*本文抜粋*:
* * *

また、あのチームラボのボーダレスなどでも有名な自然界の動きをプログラミングしてデジタルで表現する時などにも使われているんです。

ほんっとうに今も三角比なくしては、私たちの生活を語れませんね!そう分かってから三角比を見てみると、親しみが湧いてきませんか?

そして、stay homeのこの年末年始にオススメな超大作DAS BOOT(1981年)

この潜水艦の映画の中でも、魚雷の方向決めに三角比が使われていると考えられます。狭い潜水艦の中で、何十日間も男50人での生活(トイレは1つ!)、普段は体験することがない超閉鎖的空間生活を実感できます。コロナで生活が制限され、息苦しさを感じるこのご時世ですが、この映画を見たら、今の生活でも十分幸せに感じられます。よろしければ、ぜひご覧ください。

このように 本学院では、ただ教科書通りに内容を進めるだけでなく、生徒たちに何の為にこの勉強をする、どんな未来につながっていて、役に立つ勉強をするのか、といったことを熱く説きながら(もちろん希望がない場合は、割愛することもありますが笑)、学びを進めています。結局、孔子の「是を知る者は是を好む者に如かず。是を好む者は是を楽しむ者に如かず。」の通り、それぞれが学びの面白さに気づき、自ら夢中で学び続ける人には誰も敵わない、と思うので、生徒の向上心に火をつけること、これを大切にしています。

* * *

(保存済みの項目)
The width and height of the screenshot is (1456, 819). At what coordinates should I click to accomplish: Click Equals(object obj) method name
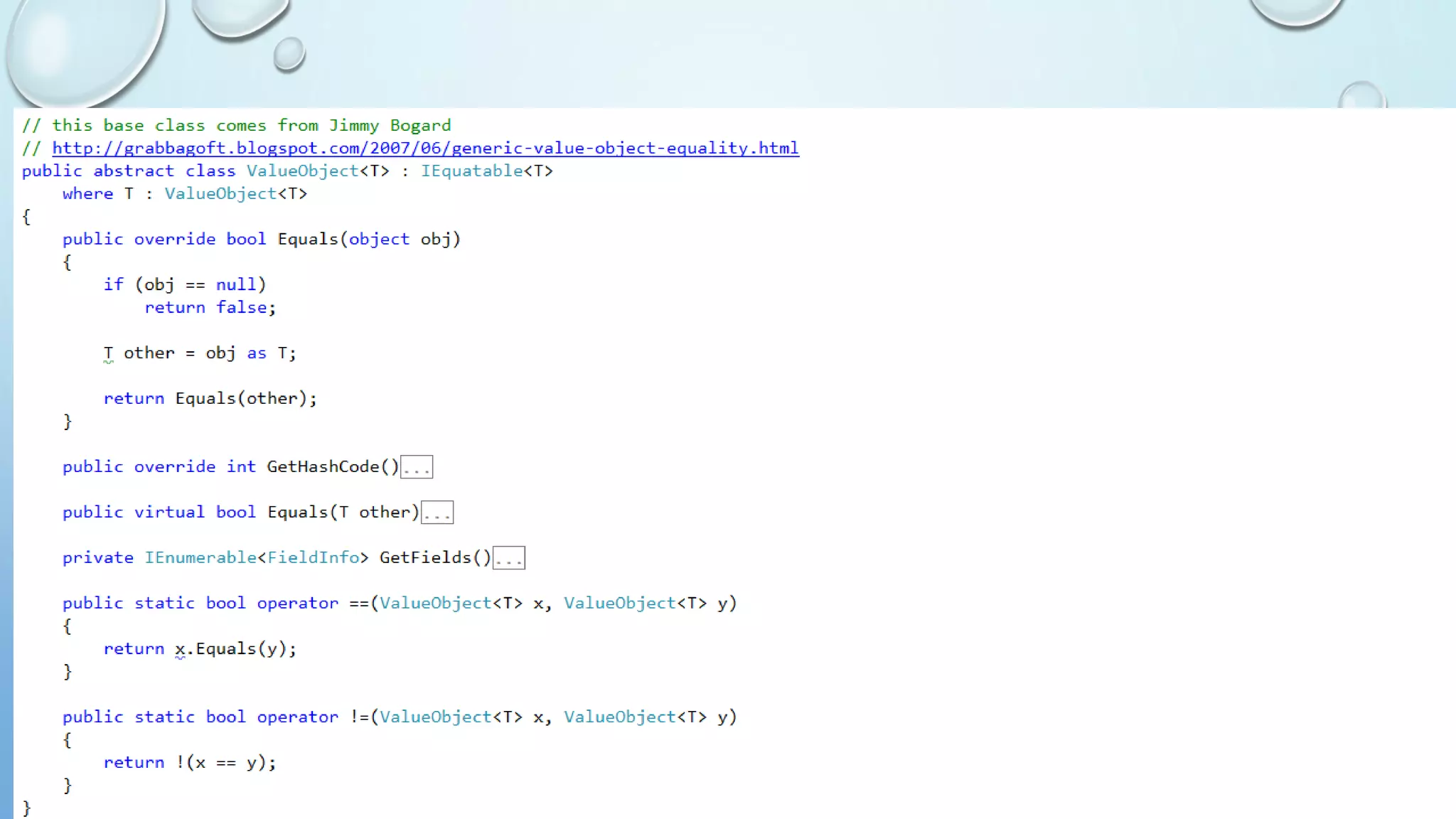pyautogui.click(x=307, y=240)
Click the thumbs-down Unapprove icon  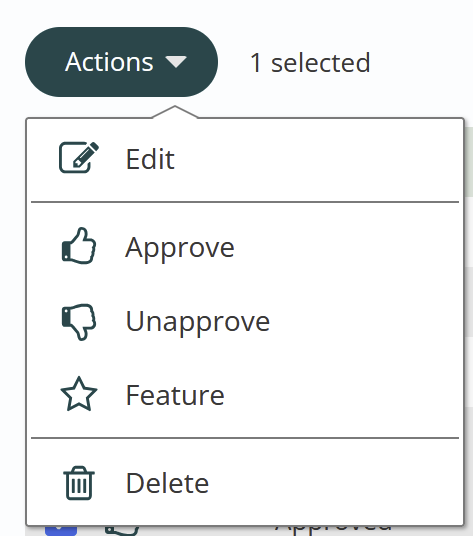point(79,321)
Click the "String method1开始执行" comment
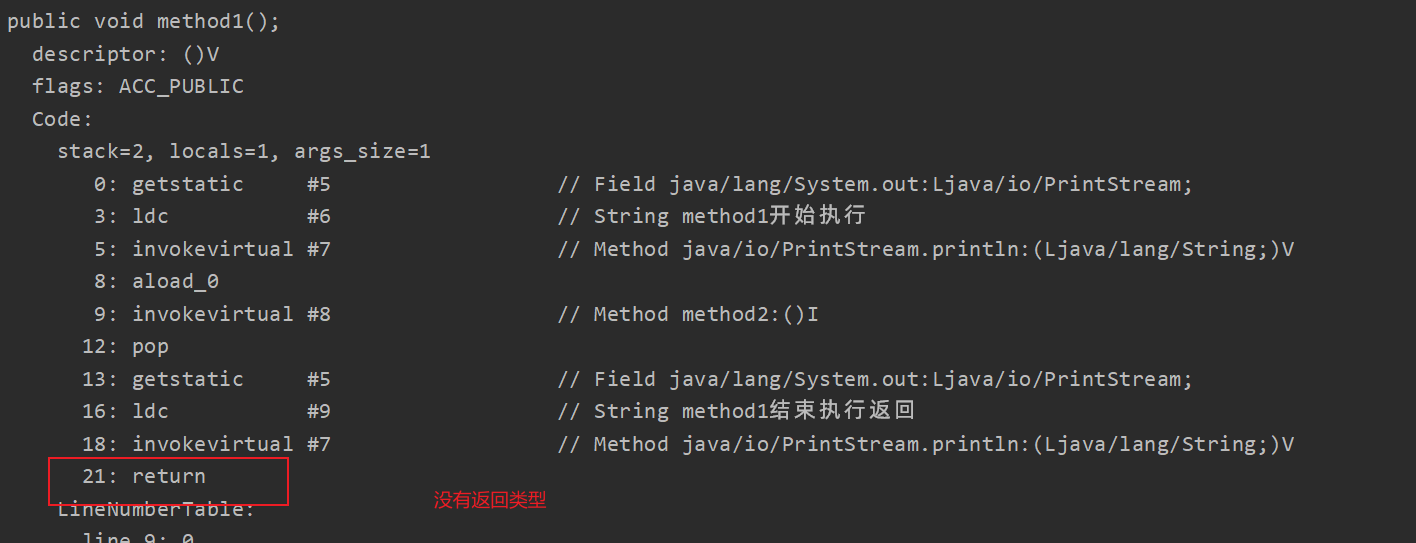Viewport: 1416px width, 543px height. pos(728,216)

* * *

*課題*:
本文抜粋のうち「そして、stay homeのこの年末年始にオススメな超大作DAS BOOT(1981年)」から「と、これを大切にしています。」までの部分(両端を含む)を、「潜水艦」を「潜水艇」に差し替えて編集しなさい。 このデータは使わなくてかまいません。

*解答例*:
そして、stay homeのこの年末年始にオススメな超大作DAS BOOT(1981年)

この潜水艇の映画の中でも、魚雷の方向決めに三角比が使われていると考えられます。狭い潜水艇の中で、何十日間も男50人での生活(トイレは1つ!)、普段は体験することがない超閉鎖的空間生活を実感できます。コロナで生活が制限され、息苦しさを感じるこのご時世ですが、この映画を見たら、今の生活でも十分幸せに感じられます。よろしければ、ぜひご覧ください。

このように 本学院では、ただ教科書通りに内容を進めるだけでなく、生徒たちに何の為にこの勉強をする、どんな未来につながっていて、役に立つ勉強をするのか、といったことを熱く説きながら(もちろん希望がない場合は、割愛することもありますが笑)、学びを進めています。結局、孔子の「是を知る者は是を好む者に如かず。是を好む者は是を楽しむ者に如かず。」の通り、それぞれが学びの面白さに気づき、自ら夢中で学び続ける人には誰も敵わない、と思うので、生徒の向上心に火をつけること、これを大切にしています。